**Work item**:
Look below for the lines from the one with "Click the PTZ zoom out magnifier icon" to the one with "Click the Port", and copy exactly those lines, both ends included.

(Dataset records Opens)

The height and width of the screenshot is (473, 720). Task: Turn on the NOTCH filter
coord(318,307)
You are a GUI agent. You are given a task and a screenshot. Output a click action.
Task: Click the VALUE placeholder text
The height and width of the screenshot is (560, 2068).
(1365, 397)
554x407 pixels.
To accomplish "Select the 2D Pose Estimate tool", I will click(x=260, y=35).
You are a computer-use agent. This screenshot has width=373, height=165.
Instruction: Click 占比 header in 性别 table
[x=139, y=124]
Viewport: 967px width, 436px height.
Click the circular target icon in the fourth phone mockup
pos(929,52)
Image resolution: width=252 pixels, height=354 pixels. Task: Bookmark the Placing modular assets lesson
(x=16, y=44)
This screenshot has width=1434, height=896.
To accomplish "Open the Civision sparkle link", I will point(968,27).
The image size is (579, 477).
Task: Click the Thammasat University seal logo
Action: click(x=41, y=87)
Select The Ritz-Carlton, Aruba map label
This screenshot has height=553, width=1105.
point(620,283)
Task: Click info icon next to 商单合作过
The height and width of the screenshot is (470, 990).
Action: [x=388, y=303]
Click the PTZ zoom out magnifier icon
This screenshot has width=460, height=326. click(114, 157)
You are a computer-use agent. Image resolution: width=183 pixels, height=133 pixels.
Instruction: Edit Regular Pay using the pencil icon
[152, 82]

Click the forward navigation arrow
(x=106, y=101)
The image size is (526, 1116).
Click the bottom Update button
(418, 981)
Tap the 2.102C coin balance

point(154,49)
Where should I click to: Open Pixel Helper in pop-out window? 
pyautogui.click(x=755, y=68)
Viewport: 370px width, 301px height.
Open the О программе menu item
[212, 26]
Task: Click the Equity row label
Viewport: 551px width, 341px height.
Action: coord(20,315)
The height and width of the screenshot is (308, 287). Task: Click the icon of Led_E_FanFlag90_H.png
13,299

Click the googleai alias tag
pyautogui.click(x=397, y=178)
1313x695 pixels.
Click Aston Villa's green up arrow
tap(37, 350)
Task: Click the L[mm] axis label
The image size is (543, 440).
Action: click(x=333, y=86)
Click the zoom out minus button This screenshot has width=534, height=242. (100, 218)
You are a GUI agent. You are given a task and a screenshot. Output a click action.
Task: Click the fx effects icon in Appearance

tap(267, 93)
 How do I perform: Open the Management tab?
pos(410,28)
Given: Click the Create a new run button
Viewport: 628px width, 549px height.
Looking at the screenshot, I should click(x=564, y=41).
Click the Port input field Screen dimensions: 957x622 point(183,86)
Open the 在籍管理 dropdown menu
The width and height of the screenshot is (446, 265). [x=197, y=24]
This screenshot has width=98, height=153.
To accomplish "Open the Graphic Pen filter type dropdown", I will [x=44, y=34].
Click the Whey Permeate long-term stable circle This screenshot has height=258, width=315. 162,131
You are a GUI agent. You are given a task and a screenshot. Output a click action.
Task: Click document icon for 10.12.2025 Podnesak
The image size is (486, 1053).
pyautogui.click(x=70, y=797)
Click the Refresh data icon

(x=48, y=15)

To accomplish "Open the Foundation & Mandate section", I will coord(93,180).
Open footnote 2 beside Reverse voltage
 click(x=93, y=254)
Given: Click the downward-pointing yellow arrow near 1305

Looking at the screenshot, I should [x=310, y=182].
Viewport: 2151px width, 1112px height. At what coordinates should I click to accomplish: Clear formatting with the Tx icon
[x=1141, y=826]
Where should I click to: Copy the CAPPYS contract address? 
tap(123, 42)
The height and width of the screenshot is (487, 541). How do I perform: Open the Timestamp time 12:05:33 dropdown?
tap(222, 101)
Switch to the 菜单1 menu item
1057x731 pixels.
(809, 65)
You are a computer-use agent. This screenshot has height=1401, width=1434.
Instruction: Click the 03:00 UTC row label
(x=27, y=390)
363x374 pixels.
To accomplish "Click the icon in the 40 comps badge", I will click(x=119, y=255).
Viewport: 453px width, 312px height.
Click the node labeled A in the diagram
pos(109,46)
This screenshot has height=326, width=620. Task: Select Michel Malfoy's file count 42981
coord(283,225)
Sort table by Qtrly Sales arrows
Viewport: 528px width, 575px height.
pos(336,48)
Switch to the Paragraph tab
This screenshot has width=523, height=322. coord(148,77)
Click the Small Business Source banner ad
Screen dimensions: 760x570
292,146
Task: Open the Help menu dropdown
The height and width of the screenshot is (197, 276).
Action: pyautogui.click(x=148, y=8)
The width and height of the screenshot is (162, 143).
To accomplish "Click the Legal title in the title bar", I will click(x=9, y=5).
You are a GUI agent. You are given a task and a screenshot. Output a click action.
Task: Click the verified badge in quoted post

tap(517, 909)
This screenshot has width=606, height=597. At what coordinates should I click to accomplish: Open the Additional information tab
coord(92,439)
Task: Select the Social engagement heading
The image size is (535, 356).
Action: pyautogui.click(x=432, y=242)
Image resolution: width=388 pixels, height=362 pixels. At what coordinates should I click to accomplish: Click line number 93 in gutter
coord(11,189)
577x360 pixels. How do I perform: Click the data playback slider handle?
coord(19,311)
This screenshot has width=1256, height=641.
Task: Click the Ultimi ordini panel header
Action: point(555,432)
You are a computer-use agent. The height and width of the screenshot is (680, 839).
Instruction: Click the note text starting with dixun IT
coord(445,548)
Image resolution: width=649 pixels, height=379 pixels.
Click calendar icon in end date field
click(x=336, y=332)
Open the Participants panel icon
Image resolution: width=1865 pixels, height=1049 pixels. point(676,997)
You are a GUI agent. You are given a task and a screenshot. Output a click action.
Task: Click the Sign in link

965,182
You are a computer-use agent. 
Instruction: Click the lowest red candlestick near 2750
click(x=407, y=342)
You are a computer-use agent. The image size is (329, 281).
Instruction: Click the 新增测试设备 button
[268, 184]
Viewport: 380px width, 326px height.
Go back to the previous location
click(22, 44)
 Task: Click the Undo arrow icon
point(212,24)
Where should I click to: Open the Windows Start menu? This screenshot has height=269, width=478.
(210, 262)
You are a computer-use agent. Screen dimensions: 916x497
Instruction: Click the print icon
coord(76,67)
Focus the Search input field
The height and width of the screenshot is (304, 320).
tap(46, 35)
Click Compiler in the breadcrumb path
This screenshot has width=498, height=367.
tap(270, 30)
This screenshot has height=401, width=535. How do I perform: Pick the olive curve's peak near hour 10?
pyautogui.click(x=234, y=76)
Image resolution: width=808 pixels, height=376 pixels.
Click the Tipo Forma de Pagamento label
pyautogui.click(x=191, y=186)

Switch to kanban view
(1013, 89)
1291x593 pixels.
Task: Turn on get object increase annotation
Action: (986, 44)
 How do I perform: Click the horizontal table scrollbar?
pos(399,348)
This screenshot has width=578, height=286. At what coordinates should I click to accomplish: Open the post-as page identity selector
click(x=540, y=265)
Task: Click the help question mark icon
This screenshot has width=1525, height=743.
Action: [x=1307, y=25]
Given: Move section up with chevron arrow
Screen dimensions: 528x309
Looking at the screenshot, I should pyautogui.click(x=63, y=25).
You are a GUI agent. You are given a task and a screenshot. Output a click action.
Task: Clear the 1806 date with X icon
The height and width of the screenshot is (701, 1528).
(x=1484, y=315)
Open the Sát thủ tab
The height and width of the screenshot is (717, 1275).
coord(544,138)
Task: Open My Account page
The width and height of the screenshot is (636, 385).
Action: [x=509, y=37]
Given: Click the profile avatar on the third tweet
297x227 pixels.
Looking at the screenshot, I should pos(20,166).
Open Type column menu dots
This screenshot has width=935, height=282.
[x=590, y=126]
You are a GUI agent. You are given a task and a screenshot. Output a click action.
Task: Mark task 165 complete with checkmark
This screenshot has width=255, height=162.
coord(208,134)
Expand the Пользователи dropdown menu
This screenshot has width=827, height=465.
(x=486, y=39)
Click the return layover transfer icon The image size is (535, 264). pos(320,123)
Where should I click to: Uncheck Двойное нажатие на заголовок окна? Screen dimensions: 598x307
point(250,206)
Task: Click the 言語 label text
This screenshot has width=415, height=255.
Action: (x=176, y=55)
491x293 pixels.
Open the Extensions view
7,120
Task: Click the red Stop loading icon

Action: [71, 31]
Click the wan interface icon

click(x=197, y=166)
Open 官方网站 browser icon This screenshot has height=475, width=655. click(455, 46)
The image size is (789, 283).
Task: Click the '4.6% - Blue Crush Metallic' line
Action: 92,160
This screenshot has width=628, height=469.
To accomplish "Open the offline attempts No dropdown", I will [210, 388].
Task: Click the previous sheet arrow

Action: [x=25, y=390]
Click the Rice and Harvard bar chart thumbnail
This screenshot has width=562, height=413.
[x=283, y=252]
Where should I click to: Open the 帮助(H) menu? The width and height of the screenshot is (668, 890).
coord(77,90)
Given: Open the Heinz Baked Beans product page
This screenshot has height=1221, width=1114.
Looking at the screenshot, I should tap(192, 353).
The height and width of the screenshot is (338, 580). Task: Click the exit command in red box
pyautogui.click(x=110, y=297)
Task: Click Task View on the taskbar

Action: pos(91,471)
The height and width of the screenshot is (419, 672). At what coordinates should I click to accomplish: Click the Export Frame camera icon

(Dataset records Closes)

**Response box**:
Click the PTZ zoom out magnifier icon
This screenshot has width=460, height=326. click(114, 157)
You are a computer-use agent. Image resolution: width=183 pixels, height=133 pixels.
Instruction: Edit Regular Pay using the pencil icon
[152, 82]

Click the forward navigation arrow
(x=106, y=101)
The image size is (526, 1116).
Click the bottom Update button
(418, 981)
Tap the 2.102C coin balance

point(154,49)
Where should I click to: Open Pixel Helper in pop-out window? 
pyautogui.click(x=755, y=68)
Viewport: 370px width, 301px height.
Open the О программе menu item
[212, 26]
Task: Click the Equity row label
Viewport: 551px width, 341px height.
Action: coord(20,315)
The height and width of the screenshot is (308, 287). Task: Click the icon of Led_E_FanFlag90_H.png
13,299

Click the googleai alias tag
pyautogui.click(x=397, y=178)
1313x695 pixels.
Click Aston Villa's green up arrow
tap(37, 350)
Task: Click the L[mm] axis label
The image size is (543, 440).
Action: click(x=333, y=86)
Click the zoom out minus button This screenshot has width=534, height=242. (100, 218)
You are a GUI agent. You are given a task and a screenshot. Output a click action.
Task: Click the fx effects icon in Appearance

tap(267, 93)
 How do I perform: Open the Management tab?
pos(410,28)
Given: Click the Create a new run button
Viewport: 628px width, 549px height.
Looking at the screenshot, I should click(x=564, y=41).
Click the Port input field Screen dimensions: 957x622 point(183,86)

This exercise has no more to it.